What to work on: Pick out and copy each line in the material below that contains the string "dimensions". Case counts.

########

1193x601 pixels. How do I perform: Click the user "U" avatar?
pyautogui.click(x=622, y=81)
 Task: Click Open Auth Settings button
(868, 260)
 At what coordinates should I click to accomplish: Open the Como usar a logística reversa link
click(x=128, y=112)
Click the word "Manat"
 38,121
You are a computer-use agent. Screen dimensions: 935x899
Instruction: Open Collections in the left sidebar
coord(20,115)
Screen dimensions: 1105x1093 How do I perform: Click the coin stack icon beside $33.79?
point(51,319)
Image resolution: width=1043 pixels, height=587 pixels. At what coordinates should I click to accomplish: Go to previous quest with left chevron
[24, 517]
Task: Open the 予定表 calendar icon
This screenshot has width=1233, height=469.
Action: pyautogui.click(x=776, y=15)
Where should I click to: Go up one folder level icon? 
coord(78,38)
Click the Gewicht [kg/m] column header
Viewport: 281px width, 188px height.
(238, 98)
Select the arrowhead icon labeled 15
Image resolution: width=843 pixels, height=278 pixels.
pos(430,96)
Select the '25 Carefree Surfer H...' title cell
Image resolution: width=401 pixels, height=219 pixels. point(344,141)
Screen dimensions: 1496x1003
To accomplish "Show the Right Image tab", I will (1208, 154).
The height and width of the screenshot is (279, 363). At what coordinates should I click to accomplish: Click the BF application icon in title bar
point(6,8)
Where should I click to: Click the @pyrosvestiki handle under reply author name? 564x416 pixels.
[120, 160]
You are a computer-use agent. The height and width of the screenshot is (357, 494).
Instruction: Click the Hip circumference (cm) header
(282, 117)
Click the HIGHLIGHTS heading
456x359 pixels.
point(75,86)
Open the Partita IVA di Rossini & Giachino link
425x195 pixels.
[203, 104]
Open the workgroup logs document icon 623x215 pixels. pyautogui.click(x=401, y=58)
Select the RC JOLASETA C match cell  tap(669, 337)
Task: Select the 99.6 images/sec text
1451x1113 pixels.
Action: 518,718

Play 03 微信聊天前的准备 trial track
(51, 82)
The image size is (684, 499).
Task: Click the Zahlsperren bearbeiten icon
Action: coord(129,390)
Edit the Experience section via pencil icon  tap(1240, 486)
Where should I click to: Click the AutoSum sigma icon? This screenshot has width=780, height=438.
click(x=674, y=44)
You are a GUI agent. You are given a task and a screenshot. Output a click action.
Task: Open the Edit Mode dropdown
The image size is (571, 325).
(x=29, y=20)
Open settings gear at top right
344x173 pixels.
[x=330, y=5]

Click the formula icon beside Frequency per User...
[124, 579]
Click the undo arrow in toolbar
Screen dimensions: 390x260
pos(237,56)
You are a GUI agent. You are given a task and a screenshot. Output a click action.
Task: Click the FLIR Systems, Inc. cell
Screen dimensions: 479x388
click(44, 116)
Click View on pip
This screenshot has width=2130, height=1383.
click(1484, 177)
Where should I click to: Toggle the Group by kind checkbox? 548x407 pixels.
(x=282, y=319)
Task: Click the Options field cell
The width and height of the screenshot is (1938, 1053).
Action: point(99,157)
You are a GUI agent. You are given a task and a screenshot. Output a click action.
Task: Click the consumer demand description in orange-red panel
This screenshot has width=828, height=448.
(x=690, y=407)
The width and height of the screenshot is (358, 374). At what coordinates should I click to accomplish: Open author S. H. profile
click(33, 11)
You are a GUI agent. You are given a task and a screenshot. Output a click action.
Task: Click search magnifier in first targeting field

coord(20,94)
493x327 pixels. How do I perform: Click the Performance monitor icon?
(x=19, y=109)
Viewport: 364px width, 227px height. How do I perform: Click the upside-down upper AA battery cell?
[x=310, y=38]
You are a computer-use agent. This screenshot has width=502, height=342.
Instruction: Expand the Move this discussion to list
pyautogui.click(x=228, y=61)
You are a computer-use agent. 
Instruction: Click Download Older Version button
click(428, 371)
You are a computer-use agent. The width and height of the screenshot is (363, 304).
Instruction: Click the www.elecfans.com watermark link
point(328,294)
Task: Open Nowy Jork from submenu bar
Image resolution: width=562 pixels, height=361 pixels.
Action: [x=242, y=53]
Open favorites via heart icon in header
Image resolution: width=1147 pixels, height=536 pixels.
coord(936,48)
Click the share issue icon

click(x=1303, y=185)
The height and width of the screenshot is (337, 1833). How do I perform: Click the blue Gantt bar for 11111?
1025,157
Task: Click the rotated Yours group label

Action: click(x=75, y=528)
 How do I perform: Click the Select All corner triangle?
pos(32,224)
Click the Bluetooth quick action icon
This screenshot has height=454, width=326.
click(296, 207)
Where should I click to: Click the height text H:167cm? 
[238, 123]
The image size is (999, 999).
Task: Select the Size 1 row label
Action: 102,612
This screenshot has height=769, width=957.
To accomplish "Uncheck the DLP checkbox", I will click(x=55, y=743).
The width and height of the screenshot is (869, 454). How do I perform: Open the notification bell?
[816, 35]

########

Response:
You are a computer-use agent. Screen dimensions: 935x899
Screen dimensions: 1105x1093 How do I perform: Click the coin stack icon beside $33.79?
Screen dimensions: 1496x1003
Screen dimensions: 390x260
Screen dimensions: 479x388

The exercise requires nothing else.